Are Solo Stakers Valuable for Censorship Resistance ? - Censorship.wtf
Source : https://www.youtube.com/watch?v=K95VU053CnQ
Nixo leads a staking community called EthStaker that supports network and validators decentralization. They do this by creating resources, tools, and events for stakers.
Solo stakers as a fallback
Solo stakers make up a small percentage of validators but are a critical line of defense, acting as auditors. If censorship occurs, they can participate in a censorless way without governance.
The ability to censor
Large staking entities are more likely to censor because they have obligations to customers and want to maximize rewards via MEV. Builders and relays control censorship here.
Solo stakers face less pressure, are abundant in number, and are decentralized geographically and technologically. It's difficult to target them.
Solo stakers can build local blocks blindly, avoiding censorship. Using MEV-boost, they can set a minimum bid threshold to take boosted blocks or build locally if it's below that threshold.
Who are solo stakers ?
The left slide shows EthStaker YouTube channel showing solo stakers represent are a highly engaged subgroup ranging from less to more technical.
Less technical solo stakers follow setup guides, while more technical ones write setup guides and help troubleshoot issues, proud of running validators as a hobby.
Nixo considers herself on the less technical end, having set up a validator. This is a good position to bring more people into solo staking.
EthStaker streams on network upgrades and guides on hardware shopping and node operation indicate interest in solo staking.
Technical solo stakers eagerly re-engage with the staking community to help others get started and deal with problems. Nixo argues that if she can run a validator as a less technical person, anyone can potentially do solo staking.
They fundamentally care about the network
Solo stakers understand how to update, upgrade, and troubleshoot their nodes. They care fundamentally about the network health.
Liquid staking token holders and staking-as-a-service customers mostly want to maximize rewards, requiring less network understanding. Their interests can influence operators.
In 2021, there was a successful grassroots campaign to improve client diversity from a Prism supermajority to a more balanced consensus layer :
- Data on execution layer clients overrepresents solo stakers
- Data on validator clients overrepresents large staking pools
This shows solo stakers better support network decentralization.

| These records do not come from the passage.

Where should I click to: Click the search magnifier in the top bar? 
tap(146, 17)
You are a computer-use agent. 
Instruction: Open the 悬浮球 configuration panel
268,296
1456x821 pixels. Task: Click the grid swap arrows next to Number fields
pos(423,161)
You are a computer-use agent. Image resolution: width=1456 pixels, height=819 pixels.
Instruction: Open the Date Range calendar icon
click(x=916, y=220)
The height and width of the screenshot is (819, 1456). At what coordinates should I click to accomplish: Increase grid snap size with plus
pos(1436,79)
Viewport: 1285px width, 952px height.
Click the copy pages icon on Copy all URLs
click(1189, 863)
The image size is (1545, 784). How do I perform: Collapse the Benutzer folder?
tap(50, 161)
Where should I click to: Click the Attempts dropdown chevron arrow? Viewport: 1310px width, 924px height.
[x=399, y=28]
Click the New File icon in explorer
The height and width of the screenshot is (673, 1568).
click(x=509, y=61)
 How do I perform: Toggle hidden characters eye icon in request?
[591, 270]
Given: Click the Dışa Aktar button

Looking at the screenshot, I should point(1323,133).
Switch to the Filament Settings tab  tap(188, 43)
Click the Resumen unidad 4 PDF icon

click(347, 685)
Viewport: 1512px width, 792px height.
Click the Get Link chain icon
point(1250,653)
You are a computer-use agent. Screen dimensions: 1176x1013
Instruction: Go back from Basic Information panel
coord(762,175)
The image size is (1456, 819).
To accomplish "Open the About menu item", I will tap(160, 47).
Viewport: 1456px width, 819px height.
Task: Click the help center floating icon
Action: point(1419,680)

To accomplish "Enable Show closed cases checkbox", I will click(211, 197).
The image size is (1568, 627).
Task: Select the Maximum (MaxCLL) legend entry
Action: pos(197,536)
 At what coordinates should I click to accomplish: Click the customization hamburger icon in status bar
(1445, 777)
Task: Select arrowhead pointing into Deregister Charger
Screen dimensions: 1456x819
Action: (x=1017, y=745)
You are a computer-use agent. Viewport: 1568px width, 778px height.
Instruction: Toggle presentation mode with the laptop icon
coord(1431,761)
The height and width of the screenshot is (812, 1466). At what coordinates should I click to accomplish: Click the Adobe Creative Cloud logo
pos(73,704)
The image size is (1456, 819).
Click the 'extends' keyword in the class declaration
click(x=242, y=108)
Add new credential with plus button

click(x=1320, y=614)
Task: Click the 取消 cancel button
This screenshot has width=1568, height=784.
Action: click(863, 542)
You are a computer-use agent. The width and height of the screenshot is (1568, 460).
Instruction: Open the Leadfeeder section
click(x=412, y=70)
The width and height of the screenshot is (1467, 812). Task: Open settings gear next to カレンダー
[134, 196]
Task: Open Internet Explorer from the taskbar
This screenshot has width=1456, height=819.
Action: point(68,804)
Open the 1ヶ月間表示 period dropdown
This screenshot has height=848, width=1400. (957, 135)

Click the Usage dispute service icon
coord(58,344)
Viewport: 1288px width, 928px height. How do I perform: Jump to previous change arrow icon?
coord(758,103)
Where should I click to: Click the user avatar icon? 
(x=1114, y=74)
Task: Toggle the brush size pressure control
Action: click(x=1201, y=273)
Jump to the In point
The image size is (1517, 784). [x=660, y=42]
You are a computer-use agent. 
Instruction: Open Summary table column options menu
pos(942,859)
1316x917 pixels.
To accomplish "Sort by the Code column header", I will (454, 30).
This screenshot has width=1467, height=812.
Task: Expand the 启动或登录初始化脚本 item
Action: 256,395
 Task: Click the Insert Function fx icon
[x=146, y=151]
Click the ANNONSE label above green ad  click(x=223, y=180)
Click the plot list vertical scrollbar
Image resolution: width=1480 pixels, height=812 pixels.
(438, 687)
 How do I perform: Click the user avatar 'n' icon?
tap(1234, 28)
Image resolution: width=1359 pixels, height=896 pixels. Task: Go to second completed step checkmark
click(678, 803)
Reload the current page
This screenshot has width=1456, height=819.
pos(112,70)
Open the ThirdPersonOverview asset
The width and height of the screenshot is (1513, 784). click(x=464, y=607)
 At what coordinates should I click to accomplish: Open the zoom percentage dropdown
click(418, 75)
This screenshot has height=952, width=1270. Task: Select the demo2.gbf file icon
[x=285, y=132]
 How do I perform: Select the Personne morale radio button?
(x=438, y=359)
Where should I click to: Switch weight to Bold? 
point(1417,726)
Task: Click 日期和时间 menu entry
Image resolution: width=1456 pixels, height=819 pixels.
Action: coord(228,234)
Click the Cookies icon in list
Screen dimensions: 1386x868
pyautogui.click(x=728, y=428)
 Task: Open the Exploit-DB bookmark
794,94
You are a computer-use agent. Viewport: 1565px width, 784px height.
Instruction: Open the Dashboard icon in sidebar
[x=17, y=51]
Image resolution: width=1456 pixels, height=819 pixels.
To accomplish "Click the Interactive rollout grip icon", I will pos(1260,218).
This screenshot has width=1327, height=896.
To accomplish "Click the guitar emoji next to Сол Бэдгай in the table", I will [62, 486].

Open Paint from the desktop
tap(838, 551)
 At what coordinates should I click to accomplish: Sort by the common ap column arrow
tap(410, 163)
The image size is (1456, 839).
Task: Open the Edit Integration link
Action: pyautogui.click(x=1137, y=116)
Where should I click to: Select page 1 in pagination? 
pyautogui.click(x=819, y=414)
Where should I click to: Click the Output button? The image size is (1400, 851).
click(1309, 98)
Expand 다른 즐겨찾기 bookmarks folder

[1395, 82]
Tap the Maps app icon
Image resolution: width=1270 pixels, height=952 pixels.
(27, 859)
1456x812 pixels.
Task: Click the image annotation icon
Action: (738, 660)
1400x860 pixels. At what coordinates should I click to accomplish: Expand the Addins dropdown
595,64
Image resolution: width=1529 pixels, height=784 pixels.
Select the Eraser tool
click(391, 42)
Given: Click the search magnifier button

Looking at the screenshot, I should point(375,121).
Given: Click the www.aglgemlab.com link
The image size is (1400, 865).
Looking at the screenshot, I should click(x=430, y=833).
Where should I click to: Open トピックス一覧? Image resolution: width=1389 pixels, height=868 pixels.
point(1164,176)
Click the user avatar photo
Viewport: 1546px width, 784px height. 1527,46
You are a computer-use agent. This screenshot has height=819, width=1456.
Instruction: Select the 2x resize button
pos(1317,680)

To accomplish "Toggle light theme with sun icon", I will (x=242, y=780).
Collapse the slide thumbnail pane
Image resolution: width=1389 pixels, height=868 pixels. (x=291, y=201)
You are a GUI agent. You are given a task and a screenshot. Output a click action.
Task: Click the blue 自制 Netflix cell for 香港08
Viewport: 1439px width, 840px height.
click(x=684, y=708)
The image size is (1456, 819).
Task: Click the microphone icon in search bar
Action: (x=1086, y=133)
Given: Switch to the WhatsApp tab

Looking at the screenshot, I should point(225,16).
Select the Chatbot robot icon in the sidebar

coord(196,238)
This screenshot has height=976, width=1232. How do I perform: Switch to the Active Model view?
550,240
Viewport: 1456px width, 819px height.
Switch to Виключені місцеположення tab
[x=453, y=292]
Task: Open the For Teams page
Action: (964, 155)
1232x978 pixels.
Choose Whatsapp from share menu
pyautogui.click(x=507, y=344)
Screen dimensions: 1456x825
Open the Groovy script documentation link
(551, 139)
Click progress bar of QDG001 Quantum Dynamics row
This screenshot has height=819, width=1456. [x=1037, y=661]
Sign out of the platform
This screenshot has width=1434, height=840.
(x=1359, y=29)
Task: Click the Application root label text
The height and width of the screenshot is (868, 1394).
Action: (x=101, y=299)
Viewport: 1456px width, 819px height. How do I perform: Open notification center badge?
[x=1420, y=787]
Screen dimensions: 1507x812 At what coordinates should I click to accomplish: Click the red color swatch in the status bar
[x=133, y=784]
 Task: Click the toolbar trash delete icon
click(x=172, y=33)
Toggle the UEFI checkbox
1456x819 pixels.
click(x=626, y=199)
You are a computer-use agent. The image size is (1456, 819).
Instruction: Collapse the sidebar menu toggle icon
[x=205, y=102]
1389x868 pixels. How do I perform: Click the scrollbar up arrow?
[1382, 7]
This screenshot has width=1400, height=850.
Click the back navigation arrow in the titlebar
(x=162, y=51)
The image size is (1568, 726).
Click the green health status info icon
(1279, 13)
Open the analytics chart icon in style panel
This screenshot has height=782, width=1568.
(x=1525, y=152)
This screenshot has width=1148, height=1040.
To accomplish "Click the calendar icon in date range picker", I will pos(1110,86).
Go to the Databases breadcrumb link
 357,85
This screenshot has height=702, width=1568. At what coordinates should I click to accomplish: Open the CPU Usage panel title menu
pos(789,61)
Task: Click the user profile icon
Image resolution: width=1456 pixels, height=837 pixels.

Rocket Pool data indicates their mostly home staker validators run more minority clients like Lighthouse and Nimbus compared to the overall validator preference for Prism and Lighthouse. This demonstrates home stakers' engagement with network health.
The top upvoted posts on r/ethstaker concern :
- Liquid staking centralization
- Client diversity campaigns
- Technical guides
This shows what the solo staking community prioritizes.
They are careful
Solo stakers are concentrated in developed nations like the US, Germany, and UK, which is not ideal for geographic decentralization.
The EthStaker community has had an outsized influence on solo staking resources and participants, with its knowledge base now translated into 7 languages to help improve validator diversity.
Solo stakers tend to be very risk averse, recently turning down a token airdrop to staking addresses to avoid any chance of compromise.
Some have also asked about whether transactions should be censored due to local regulations, wanting clarity that they are not liable as they are just running computers for rewards, not deliberately enabling illegal activities.
Sum up
Solo stakers…
- Understand the fundamental nature of staking
- Are engaged (pay attention to network development)
- Place a high value on network health and decentralization
- Are careful (need clarity!)
- Are motivated by stable income and security in their investment
Ending
In summary, solo stakers do not have a major daily impact on censorship resilience since most use MEV Boost, putting censorship decisions in builders and relays’ hands.
However, they act as a critical social layer fallback and “night’s watch” in exceptional situations threatening censorship.
To keep them participating, we should provide more resources, education, support, and accessibility through translating to more languages.
We should also solidify validators as neutral parties without censorship responsibility, make local block building less costly, and improve MEV-Boost options like relative minimum bid values.
Right now, solo stakers can enable local block building or minimum bid values. Though they fly under the radar in normal conditions, solo stakers form a last line of decentralized defense when under threat, so supporting and growing their ranks is essential.